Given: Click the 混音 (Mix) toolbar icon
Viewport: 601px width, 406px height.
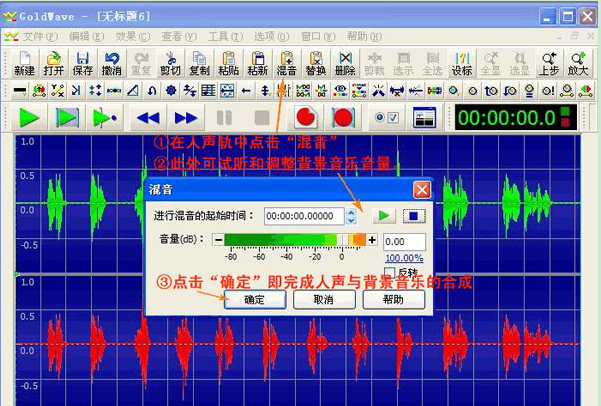Looking at the screenshot, I should [286, 64].
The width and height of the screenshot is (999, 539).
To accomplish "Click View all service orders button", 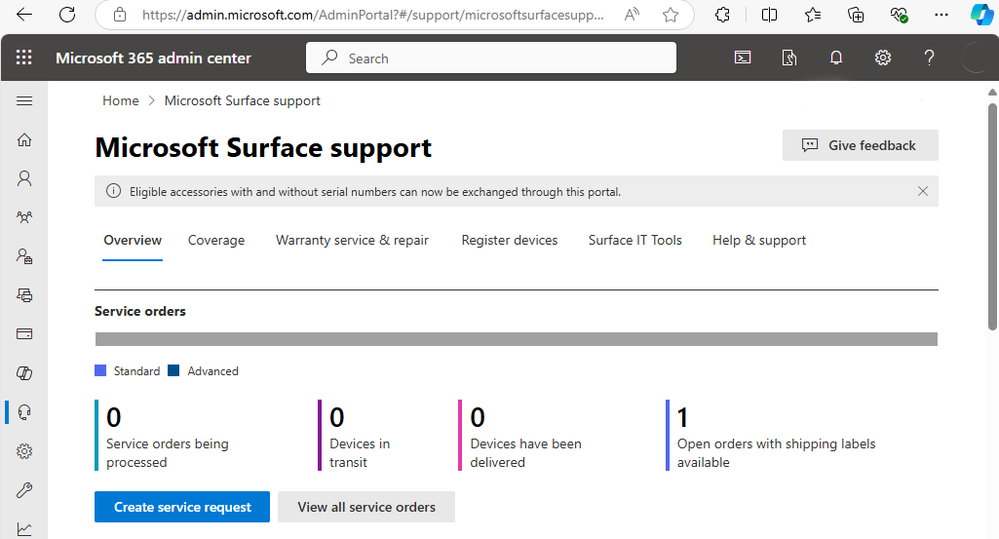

## Problem to solve:
In your copy of the listing above, every line must match exactly and no picture may appear.

## Solution for this exercise:
Given: Click the 混音 (Mix) toolbar icon
Viewport: 601px width, 406px height.
Looking at the screenshot, I should [286, 64].
The width and height of the screenshot is (999, 539).
To accomplish "Click View all service orders button", 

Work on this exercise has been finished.